REVIEW: “Billy Elliot” – A Meaningful Story & A Production That Meets the Challenge


When Elton John saw the movie Billy Elliot at the 2000 Cannes Film Festival, he wept. He stated, “The story is very similar to mine: Trying to be something out of the ordinary. Having a talent and wanting to break free from what others want you to do.”

John was so inspired that he approached a director about making the film into a stage musical. After many rejections, based on “who wants to see a musical of striking miners and a kid in Northern England,” John prevailed. The results? A musical that won 10 Tony Awards and has been seen by over 4.5 million people. A musical which opened on Sunday evening to an enthusiastic audience at the State Theatre. They came expecting something special and from the way they responded, they received it.

Billy Elliot is not the traditional feel good musical. Yes, in the end there is a happy ending; but, in the process, the story of an adolescent who discovers he has a talent for dance and pursues it against the vehement objections of his father and the derision of his coal mining villagers is also filled with the devastating repercussions of the 1984 British coal miners strike, which has affected that country until this day.

Besides the low-key Elton John music, the thing that seems to most excite the audience is the boy, actually boys, playing Billy. As Stephen Daldry, the show’s choreographer puts it, “Not only is the character [Billy] onstage for the better part of three hours, he sings, acts, speaks with a Northern English dialect, does gymnastics, and dances in a variety of styles.” In the touring production, the part of Billy is traded off by five boys.

Opening night found 13-year old Giuseppe Bausilio, from Bern, Switzerland, who recently appeared in the role during the Chicago run of the show, as Billy. Other Billys on this tour are from Australia, Michigan and California. The average stay for a Billie is 1.5 years. They physically grow and their voices change. In fact, ”each boy grows out of their shoes at least once, often twice during their time in the role.”

The plot revolves around a boy whose mother has died and is being brought up by his grandmother, coal mining father and brother, and who, under the guidance of a tough minded dance teacher, trades boxing gloves for ballet shoes. It is based on A. J. Cronin’s novel The Stars Look Down, to which the musical’s opening song pays homage.

As Alex, my 15-year-old grandson who comes along to productions to give the tween-teen point of view, stated, “This is more than a musical about a kid with untapped talent. There is a strong story of history that has to be understood in order to gain a true understanding of the show.” With that in mind he indicated the need to read the information in the program or the poster in the lobby in order to gain the necessary background. “It also might not be appropriate for younger kids due to the language and the story, but they could appreciate the dancing and the fun parts.” He was impressed by the dancing, thought the singing was acceptable, and the storyline was well developed.

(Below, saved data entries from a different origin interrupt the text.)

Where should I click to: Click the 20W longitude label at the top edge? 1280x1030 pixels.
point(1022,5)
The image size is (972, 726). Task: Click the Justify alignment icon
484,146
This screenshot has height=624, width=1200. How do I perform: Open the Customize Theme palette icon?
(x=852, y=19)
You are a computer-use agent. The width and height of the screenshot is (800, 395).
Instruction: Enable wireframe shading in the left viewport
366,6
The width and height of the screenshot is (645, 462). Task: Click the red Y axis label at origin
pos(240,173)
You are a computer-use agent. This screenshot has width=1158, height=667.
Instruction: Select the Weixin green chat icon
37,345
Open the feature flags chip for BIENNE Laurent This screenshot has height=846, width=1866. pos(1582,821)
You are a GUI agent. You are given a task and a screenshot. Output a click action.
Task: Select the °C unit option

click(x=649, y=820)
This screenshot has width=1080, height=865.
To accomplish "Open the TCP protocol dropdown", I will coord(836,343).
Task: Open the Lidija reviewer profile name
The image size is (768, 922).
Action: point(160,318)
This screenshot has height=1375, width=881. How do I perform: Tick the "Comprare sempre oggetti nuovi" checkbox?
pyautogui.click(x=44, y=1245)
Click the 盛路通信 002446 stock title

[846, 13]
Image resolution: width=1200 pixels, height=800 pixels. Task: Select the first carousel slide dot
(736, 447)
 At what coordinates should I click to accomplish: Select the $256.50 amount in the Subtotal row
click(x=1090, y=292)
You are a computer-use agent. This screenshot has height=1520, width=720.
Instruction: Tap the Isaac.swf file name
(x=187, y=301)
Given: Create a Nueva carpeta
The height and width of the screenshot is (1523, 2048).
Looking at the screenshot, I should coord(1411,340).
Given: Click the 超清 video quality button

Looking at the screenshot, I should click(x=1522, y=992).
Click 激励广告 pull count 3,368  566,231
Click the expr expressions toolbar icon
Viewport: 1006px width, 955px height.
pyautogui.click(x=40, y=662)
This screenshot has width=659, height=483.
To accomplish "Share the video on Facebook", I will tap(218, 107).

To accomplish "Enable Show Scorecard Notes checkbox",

The touring production is blessed with a uniformly excellent cast, headed by the multi-talented Faith Prince, probably best known for her Tony award-winning portrayal of Adelaide in the revival of Guys and Dolls. Highlight performers included Jacob Zelonky as Billy’s cross-dressing chum, Rich Hebert as Dad, Patti Perkins as Grandma and Jeff Kready as Billy’s brother.

Highlights of the show include a balletic duet performed by Maximilien Baud and Bausilio, the intense “Angry Dance,” and the exuberant “Express Yourself.” There wasn’t a dry eye in the house during the original “Dear Billy,” a letter from Billy’s dead mother to him, and the song’s revival, in which Billy writes.

The full orchestra was excellent, as was the corps dancing. The stylistic settings, though somewhat low budget, worked.

CAPSULE JUDGMENT: Billy Elliot The Musical will hit audiences on many levels. There is a solid story, excellent dancing, quality acting and a talented 13-year-old. BTW—don’t run out at the start of the curtain calls… it’s worth the wait to see the cast totally let loose in a rousing after-act.

From Cool Cleveland contributor Roy Berko. Berko’s blog, which contains theatre and dance reviews from 2001 through 2009, as well as his consulting and publications information, can be found at http://royberko.info. His reviews can also be found on NeOHIOpal and CoolCleveland.com.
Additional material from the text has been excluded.